> [What is required]:
Give the number of lines in the records below that hold "Open"; nothing else is needed.

*** Input data Section Begins ***

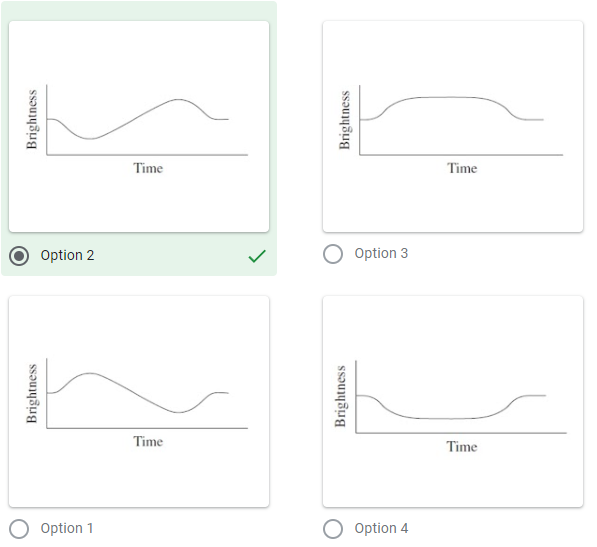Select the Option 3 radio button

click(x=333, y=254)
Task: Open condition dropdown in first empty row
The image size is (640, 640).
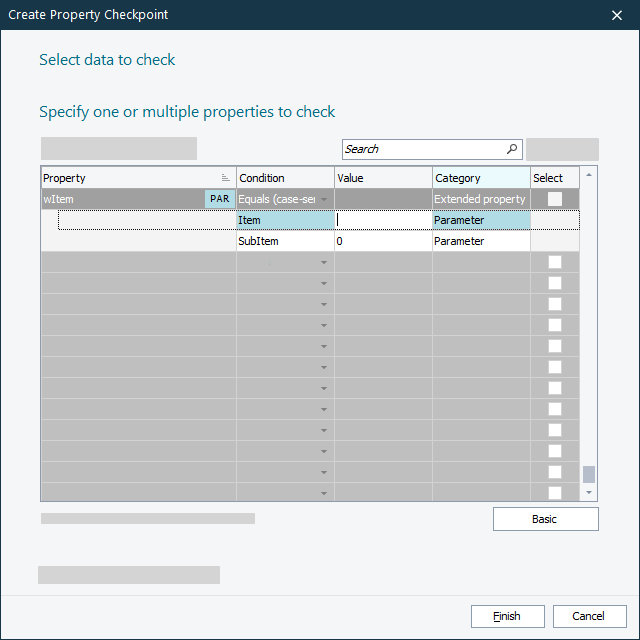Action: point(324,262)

*** Input data Section Ends ***
*** Input data Section Begins ***

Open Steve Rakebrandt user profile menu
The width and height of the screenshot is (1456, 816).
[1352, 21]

*** Input data Section Ends ***

> [Answer to this task]:
2